Dispute appears to center on health insurance
By Tom Gresham
Contract negotiations between the town and the local police union have broken down after just a month, apparently indicating complications with the town’s desire to have officers begin to pay a portion of their health insurance costs.
The two sides declared an impasse in the negotiations this month and will now take a break from the bargaining table. They are expected to return to talks early next month with the help of a federal mediator. An impasse was declared four weeks and two days after the first negotiating session.
During previous negotiations for a police contract, talks also reached the impasse stage, which signals that negotiations have stalled and a mediator is needed to revive them. However, past negotiations took much longer to reach impasse, according to Detective Sgt. Bart Chamberlain, the union’s alternate steward. Chamberlain said talks in previous years at least progressed five to six months before stalling.
“We’re disappointed that it took just four weeks for us to realize that we’re so far apart that we’re already at an impasse,” Chamberlain said.
Town Manager Rick McGuire declined to comment on the negotiations and did not concede that they had reached an impasse unusually early, saying, “Each negotiation is different.”
The town’s police officers, sergeants and dispatchers are the only unionized employees working for the town of Williston. The union, which is called the Williston Police Officers Association, is a chapter of the Teamsters Local 597.
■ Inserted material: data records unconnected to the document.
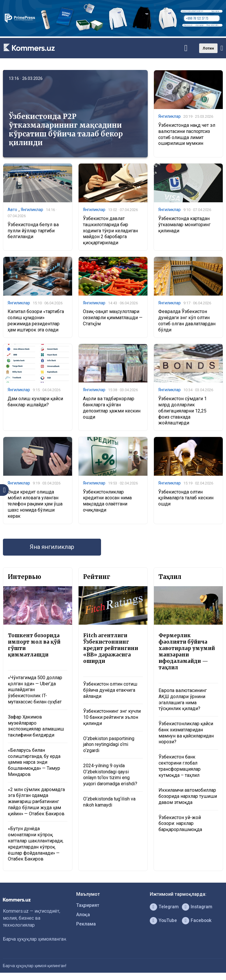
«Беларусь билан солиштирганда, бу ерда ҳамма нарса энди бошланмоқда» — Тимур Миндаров (34, 762)
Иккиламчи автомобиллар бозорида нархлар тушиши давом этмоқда (188, 796)
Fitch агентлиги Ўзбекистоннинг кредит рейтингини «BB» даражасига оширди (111, 648)
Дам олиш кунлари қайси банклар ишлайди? (35, 402)
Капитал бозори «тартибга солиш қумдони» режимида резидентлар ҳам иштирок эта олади (36, 321)
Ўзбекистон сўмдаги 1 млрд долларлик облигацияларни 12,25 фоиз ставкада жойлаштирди (182, 411)
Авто (12, 210)
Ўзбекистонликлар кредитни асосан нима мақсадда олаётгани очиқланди (107, 501)
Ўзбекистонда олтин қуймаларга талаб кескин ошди (186, 498)
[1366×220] (113, 35)
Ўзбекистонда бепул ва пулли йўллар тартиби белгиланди (33, 231)
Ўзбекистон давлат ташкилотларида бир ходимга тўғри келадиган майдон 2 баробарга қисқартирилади (111, 231)
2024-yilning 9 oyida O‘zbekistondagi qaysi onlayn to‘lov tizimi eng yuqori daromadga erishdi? (110, 775)
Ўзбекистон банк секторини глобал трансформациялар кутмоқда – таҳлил (180, 766)
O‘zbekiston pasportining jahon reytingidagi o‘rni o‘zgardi (109, 745)
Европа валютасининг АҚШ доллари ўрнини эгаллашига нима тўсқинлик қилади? (183, 699)
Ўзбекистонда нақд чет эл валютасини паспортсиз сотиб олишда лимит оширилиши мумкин (187, 134)
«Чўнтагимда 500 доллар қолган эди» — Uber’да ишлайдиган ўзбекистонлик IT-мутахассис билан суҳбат (35, 690)
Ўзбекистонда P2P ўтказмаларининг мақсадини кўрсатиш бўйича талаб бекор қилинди (66, 129)
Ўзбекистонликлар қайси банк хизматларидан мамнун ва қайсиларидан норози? (186, 733)
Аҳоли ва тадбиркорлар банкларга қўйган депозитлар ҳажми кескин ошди (112, 408)
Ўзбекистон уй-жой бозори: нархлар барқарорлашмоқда (180, 824)
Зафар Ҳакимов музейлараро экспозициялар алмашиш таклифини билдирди (36, 726)
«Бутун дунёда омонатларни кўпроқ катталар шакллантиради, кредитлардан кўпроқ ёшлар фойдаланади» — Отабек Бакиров (35, 844)
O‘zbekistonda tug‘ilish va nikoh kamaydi (109, 802)
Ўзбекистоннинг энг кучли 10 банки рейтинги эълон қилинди (112, 718)
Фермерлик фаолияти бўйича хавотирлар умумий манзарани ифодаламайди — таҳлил (187, 651)
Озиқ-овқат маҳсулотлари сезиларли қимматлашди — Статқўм (113, 318)
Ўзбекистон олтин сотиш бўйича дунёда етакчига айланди (110, 690)
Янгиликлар (169, 116)
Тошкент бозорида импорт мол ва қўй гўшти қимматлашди (34, 645)
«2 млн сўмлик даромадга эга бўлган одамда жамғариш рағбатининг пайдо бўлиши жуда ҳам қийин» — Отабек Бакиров (36, 802)
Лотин (208, 48)
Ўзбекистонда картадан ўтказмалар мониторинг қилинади (184, 224)
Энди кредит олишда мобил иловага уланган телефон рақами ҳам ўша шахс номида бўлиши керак (35, 504)
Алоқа (83, 915)
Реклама (86, 924)
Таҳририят (88, 905)
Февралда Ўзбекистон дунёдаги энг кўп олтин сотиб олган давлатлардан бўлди (187, 321)
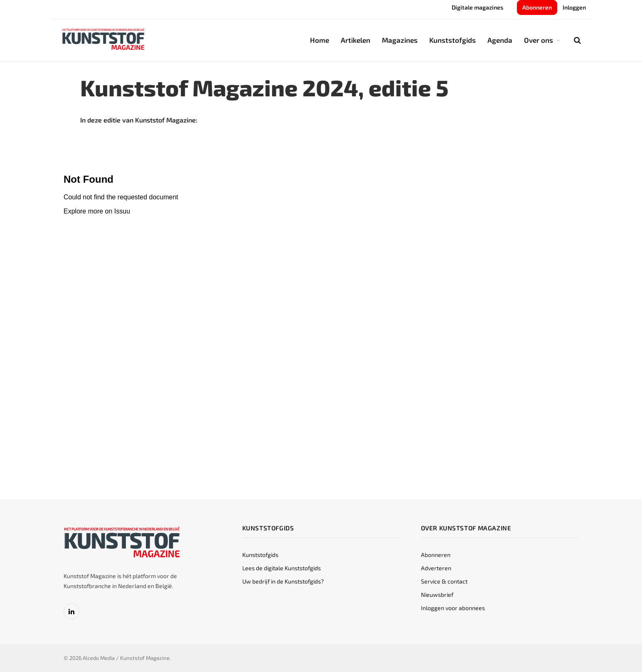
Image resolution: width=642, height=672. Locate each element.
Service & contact (444, 581)
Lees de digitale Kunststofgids (281, 568)
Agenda (500, 40)
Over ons (539, 40)
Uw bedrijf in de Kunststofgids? (283, 581)
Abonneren (537, 7)
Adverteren (436, 568)
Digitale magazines (477, 7)
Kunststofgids (453, 40)
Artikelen (355, 40)
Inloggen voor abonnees (453, 608)
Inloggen (574, 7)
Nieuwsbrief (437, 594)
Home (320, 40)
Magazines (400, 40)
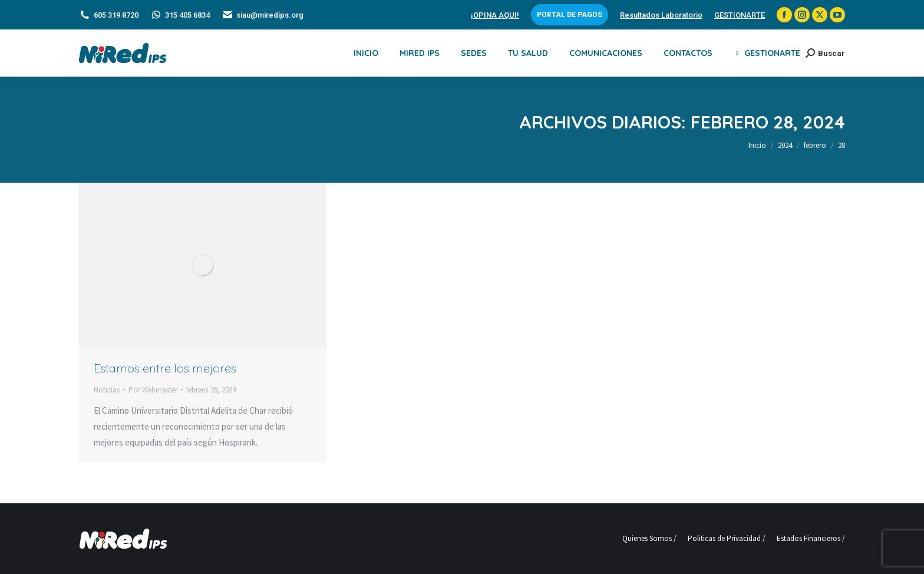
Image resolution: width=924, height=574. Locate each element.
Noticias (107, 390)
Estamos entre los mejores (165, 368)
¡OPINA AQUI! (495, 15)
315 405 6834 (180, 15)
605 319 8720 (108, 15)
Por (153, 390)
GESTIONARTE (740, 15)
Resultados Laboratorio (661, 15)
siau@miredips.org (262, 15)
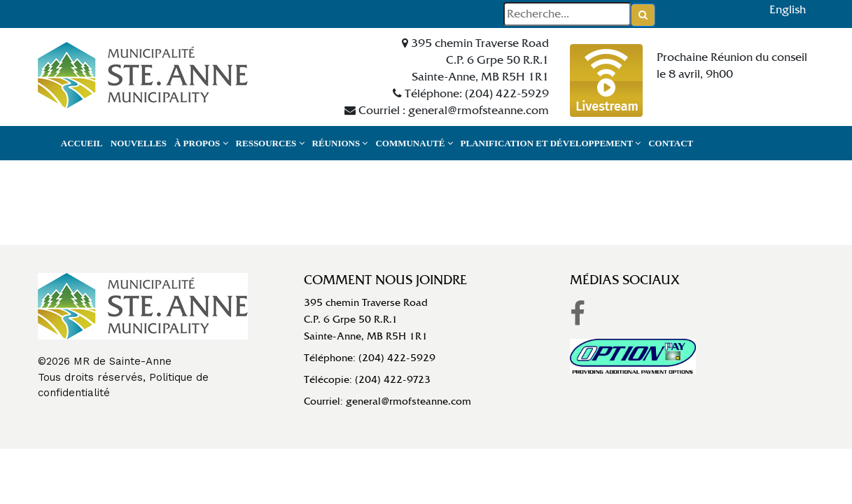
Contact (671, 143)
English (788, 9)
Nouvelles (139, 143)
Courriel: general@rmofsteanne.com (387, 401)
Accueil (82, 143)
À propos (201, 143)
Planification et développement (551, 143)
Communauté (414, 143)
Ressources (270, 143)
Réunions (340, 143)
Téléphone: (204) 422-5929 (370, 358)
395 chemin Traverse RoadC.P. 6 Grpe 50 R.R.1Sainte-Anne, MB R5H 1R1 (365, 319)
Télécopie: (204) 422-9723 (367, 379)
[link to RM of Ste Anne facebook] (578, 314)
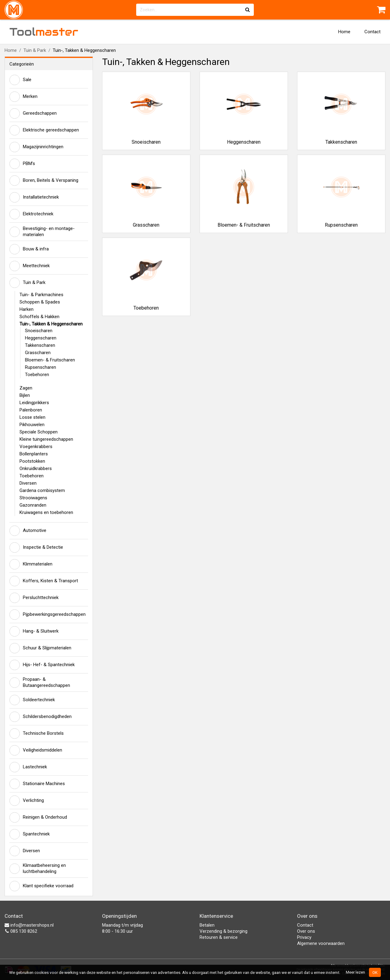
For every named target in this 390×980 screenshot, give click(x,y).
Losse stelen (32, 417)
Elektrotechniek (31, 214)
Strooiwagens (33, 498)
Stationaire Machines (37, 784)
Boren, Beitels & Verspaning (44, 180)
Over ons (306, 931)
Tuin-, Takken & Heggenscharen (51, 324)
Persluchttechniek (34, 598)
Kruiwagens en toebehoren (46, 512)
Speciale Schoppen (38, 432)
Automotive (28, 531)
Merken (24, 97)
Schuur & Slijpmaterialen (40, 648)
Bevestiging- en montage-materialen (42, 231)
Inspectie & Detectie (36, 547)
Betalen (207, 925)
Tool (44, 32)
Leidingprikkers (34, 402)
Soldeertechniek (32, 700)
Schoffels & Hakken (39, 317)
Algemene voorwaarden (321, 943)
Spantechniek (30, 834)
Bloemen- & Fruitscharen (50, 360)
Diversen (28, 483)
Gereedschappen (33, 113)
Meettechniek (30, 266)
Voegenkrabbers (36, 447)
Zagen (26, 388)
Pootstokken (32, 461)
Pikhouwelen (32, 425)
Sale (21, 80)
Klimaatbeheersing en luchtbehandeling (38, 868)
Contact (373, 32)
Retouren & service (219, 937)
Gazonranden (33, 505)
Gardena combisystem (42, 490)
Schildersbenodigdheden (40, 717)
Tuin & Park (35, 50)
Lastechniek (28, 767)
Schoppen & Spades (40, 302)
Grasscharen (38, 353)
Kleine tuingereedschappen (46, 439)
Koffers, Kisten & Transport (44, 581)
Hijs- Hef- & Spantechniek (42, 665)
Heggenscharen (41, 338)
There has been tension in the past between town management and the members of the police union. In August of last year, union members went public with claims of “a pattern of harassment” by town management, centering on a list of grievances filed by officers for what they said were attempts to withhold rights from union members.
Salary and health care are apparently the hang-ups in the current talks.
Negotiations are held behind closed doors, but it was no secret that the town would be seeking a contract that had Williston’s police officers paying a portion of their health care costs for the first time.
During budget discussions in January, the Selectboard discussed having all non-union municipal employees begin to contribute to their health insurance costs. Currently, they do not pay anything for health care coverage. In some nearby municipalities, like Milton, Essex, South Burlington, Colchester and Shelburne, municipal employees pay small percentages of their health insurance premiums.
However, the Selectboard expressed a reluctance to force non-union employees to pay for health insurance before the union employees had a similar plan. Selectboard member Terry Macaig said it would be unfair and would encourage non-union employees to unionize so they could bargain collectively.
At the time, Selectboard member Jeff Fehrs noted the rising cost of health care had led to increased costs for employees in the private sector. Fehrs also pointed out making employees contribute to their health care costs, even a marginal amount, would produce significant savings for the town.
“In my opinion, the time has come and gone to address this,” Fehrs said.
McGuire, apparently referring to the then-upcoming negotiations with the police union, replied, “I would say the time is almost here.”
Chamberlain would not discuss any specifics of the cause for the impasse in negotiations. However, he said that police officers are willing to accept a contract that requires them to contribute to their health care premiums, as long as they receive the salary increases they say are needed to keep their pay competitive with other police departments in Chittenden County.
In a comparable scenario, the teachers of the Chittenden South Supervisory Union, which includes the Williston School District, received a substantial increase in salary four years ago but they were required to contribute more to their health insurance costs. When a new contract was agreed to last year, the teachers’ contributions to health care costs stayed level but their pay hike was lower than in the previous contract.